*ЗАДАНИЕ*
Подхватите приведенный ниже отрывок о церкви и светской поэзии в Византии и продолжите его сразу после последней строки.

Конечно, церковное осуждение светских традиций эс­тетической практики имело свои границы. На латинском Западе тяжелая разруха побуждает церковь ценить людей, верных культурным заветам античного Рима; без них не­возможно было бы спасти даже простой грамотности. На византийском Востоке пафос культурного преемства был слишком тесно связан с. пафосом государственного преем­ства; блеск мирского эллинского изящества — как бы одна из регалий монархии ромеев. Тот самый Юстиниан I, кото­рый закрыл в 529 г. языческую афинскую Академию и про­вел ряд репрессий против язычников, все еще встречавших­ся среди высшей администрации, в поэзии поощрял язык образов и метафор, который не имеет ничего общего с хри­стианством. Придворные эпиграмматисты этого богослов-ствующего императора изощряли дарование и оттачивали стиль на темах, казалось бы, в лучшем случае несвоевре­менных: «Приношение Афродите», «Приношение Диони­су», буколические похвалы козлоногому Пану и нимфам; когда же они берутся за христианскую тему, то чаще всего превращают ее в красивую игру ума. В то время, когда цер­ковные и светские власти прилагали все усилия, чтобы вытравить из народного обихода привычку к языческим праздникам, Иоанн Грамматик воспевал на потребу ученого читателя один из таких праздников — праздник розы, пос­вященный Афродите:

28

Вступление

Дайте мне цветок Киферы, Пчелы, мудрые певуньи; Я восславлю песней розу: Улыбнись же мне, Киприда!

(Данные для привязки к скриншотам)
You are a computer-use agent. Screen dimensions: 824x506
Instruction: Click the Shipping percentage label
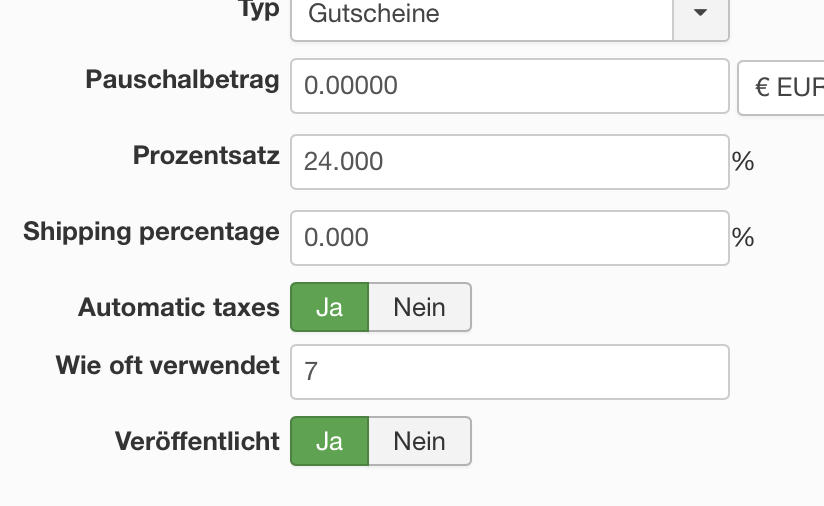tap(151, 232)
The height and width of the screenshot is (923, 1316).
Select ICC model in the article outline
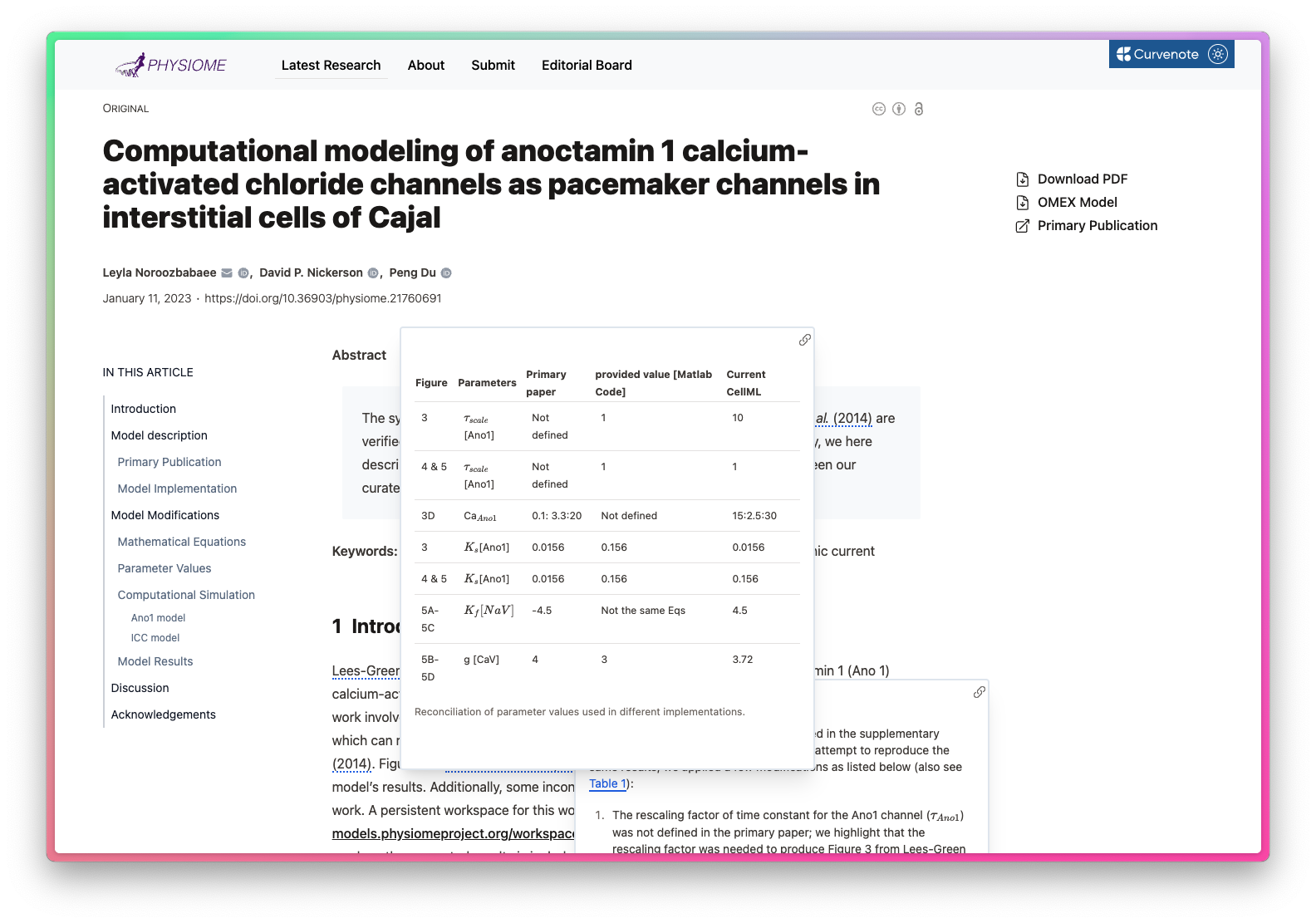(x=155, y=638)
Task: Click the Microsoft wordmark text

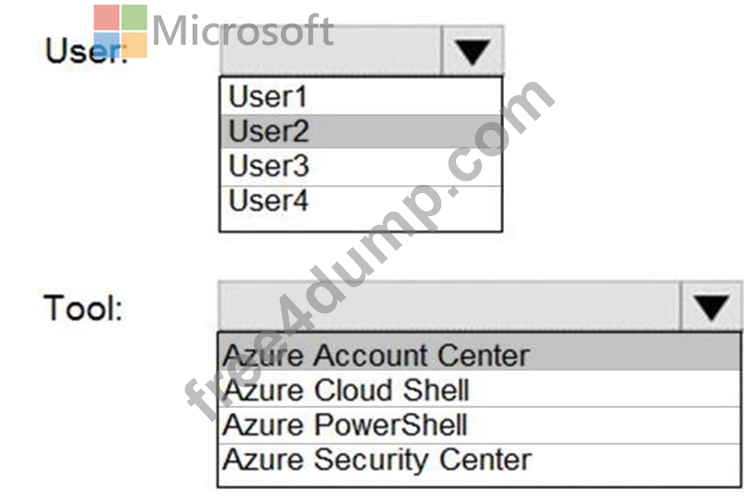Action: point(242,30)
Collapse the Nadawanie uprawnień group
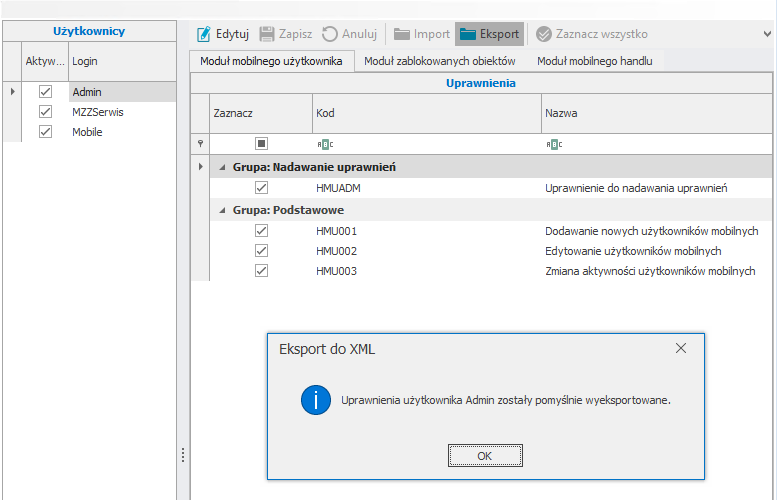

*ОТВЕТ*
Конечно, Юстиниан, его предшественники и его преем­ники отлично знали, что делали, когда терпели и даже по­ощряли поэзию, чуждую христианским идеалам, играющую с книжной мифологией и книжной эротикой. Не надо забы­вать, что ранневизантийский император притязал не только на сан «боголюбивого» и «христолюбивого» покровителя церкви, ее «епископа по внешним делам», но и на ранг за­конного наследника древних языческих цезарей. Соответ­ственно и его придворный поэт обязывался быть не только послушным сыном церкви (в быту), но и законным наслед­ником древних языческих поэтов (за своим рабочим сто­лом). Всему было отведено свое место: христианским авто­ритетам— жизнь церкви, книжному язычеству— мирок школы и словесности. Недаром Юстиниан поручил воспеть только что построенный храм св. Софии отнюдь не одному из церковных «песнописцев» и «сладкопевцев» вроде Ро­мана или Анастасия, не клирику и не монаху, но придвор­ному сановнику и автору эротических эпиграмм Павлу Си-лентиарию, начавшему едва ли не самую выигрышную часть своей поэмы в гекзаметрах— описание ночной ил­люминации купола— мифологическим образом Фаетона, сына Гелиоса — Солнца:

Все здесь дышит красой, всему подивится немало Око твое; но поведать, каким светозарным сияньем Храм в ночи освещен, и слово бессильно. Ты молвишь: Некий ночной Фаетон сей блеск излил на святыню!..

29

БЫТИЕ КАК СОВЕРШЕНСТВО — КРАСОТА КАК БЫТИЕ

Ранневизантийские представления о красоте, данной через литературное слово, должны быть увидены в контекс­те современных им представлений о красоте вообще — тех представлений, сумму которых мы называем ранневизан-тийской эстетикой. Но прежде, чем говорить о ранневизан-тийской эстетике, да и вообще о средневековой эстетике, необходимо ответить на предварительный вопрос: как о ней вообще возможно говорить?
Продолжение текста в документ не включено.